PROBLEM TO WORK ON: Each line holding the word "agent" must appear in the answer, copied from the entries.

═════ EXTRACTED INFORMATION

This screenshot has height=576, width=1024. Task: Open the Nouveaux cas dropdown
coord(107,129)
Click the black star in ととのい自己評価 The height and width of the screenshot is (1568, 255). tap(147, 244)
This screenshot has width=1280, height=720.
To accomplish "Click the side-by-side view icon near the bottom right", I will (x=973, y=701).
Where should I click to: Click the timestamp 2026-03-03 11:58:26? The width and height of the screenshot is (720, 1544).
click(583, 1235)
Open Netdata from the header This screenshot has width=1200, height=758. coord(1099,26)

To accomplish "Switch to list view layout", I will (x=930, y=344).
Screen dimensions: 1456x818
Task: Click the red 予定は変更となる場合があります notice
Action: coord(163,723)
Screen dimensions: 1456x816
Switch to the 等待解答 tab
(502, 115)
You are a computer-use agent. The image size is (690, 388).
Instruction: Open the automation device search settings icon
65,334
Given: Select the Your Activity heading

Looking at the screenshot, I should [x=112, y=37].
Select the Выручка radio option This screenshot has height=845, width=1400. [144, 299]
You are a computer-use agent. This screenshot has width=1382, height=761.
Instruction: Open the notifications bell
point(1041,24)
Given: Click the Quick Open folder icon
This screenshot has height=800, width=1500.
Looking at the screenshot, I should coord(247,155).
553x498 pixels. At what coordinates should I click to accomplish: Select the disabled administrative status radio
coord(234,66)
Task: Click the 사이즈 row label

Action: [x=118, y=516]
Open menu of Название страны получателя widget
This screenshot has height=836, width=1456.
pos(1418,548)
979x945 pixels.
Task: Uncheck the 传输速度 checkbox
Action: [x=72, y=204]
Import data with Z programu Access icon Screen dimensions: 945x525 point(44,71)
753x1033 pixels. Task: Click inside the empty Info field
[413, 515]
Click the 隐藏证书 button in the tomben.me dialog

══════════

ANSWER SPACE:
You are a computer-use agent. The image size is (690, 388).
You are a computer-use agent. This screenshot has width=1382, height=761.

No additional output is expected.